Threat Database Malware SwiftSlicer

SwiftSlicer

Ukraine has recently been targeted by a new cyber attack from Russia, which involved the use of an unknown data wiper called SwiftSlicer, which is written in Golang. The attack is believed to have been managed by Sandworm, a state-sponsored hacker group that shows ties to Military Unit 74455 of the GRU (Main Intelligence Directorate of the General Staff of the Armed Forces of the Russian Federation). Details about the threatening campaign and the SwiftSlicer threat were released by cybersecurity researchers.

The Threatening Capabilities of SwiftSlicer

The harmful intrusion deploying SwiftSlicer was detected on January 25, 2023. To carry out their goals, the cybercriminals exploited the Active Directory Group Policy. Once SwiftSlicer is executed, its corrupted code will delete all Shadow Volume Copies of files and recursively overwrite files located in %CSIDL_SYSTEM%\drivers, %CSIDL_SYSTEM_DRIVE%\Windows\NTDS and other non-system drives found on the breached devices. The targeted files are destroyed by being overwritten with randomly generated byte sequences of 4,096 bytes in length. After this process was completed, the infected devices would then reboot.

The Sandwork Hackers Continue to Target Ukraine Organizations

The Russian adversarial collective, Sandworm, has been linked to the use of wiper malware variants in attacks designed to cause disruption and destruction in Ukraine. This group, also known as BlackEnergy, Electrum, Iridium, Iron Viking, TeleBots, and Voodoo Bear, has been active since 2007 and is responsible for a range of sophisticated cyber campaigns targeting organizations around the world. Examples of their custom tools include BlackEnergy, GreyEnergy, Industroyer, NotPetya, Olympic Destroyer, Exaramel and Cyclops Blink.

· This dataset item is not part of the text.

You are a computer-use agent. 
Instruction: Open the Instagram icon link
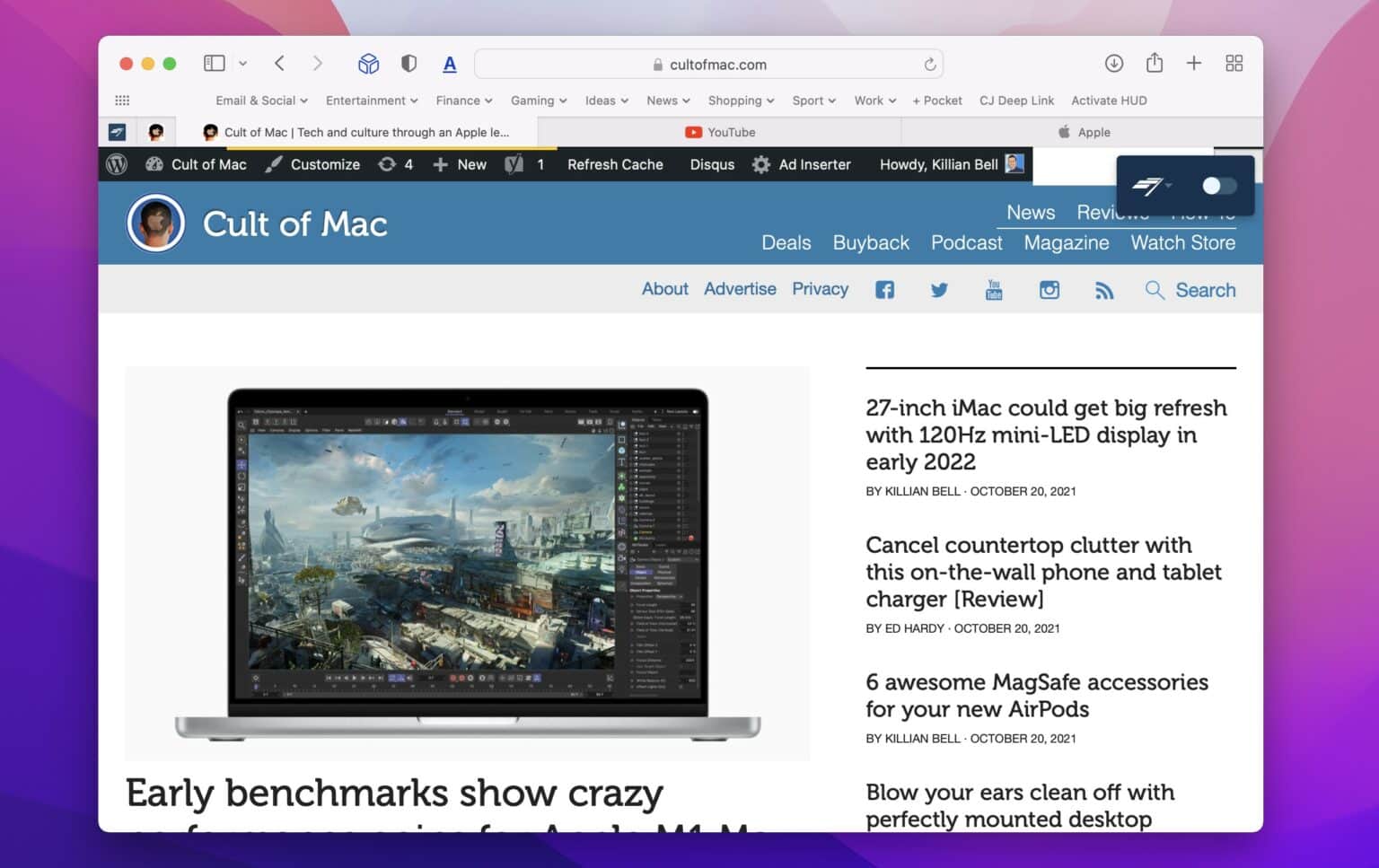tap(1049, 290)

In 2022 alone, they have launched WhisperGate, HermeticWiper, IsaacWiper, CaddyWiper, Industroyer2, Prestige and RansomBoggs against critical infrastructure in Ukraine. This coincides with Russia's military invasion of the country. The Computer Emergency Response Team of Ukraine (CERT-UA) recently linked Sandworm to an attempted cyber-attack on Ukrinform - the national news agency - which took place no later than December 7, 2022. Five different data-wiping malware tools were used in this attack: CaddyWiper; ZeroWipe; SDelete; AwfulShred and BidSwipe - targeting FreeBSD, Windows and Linux devices.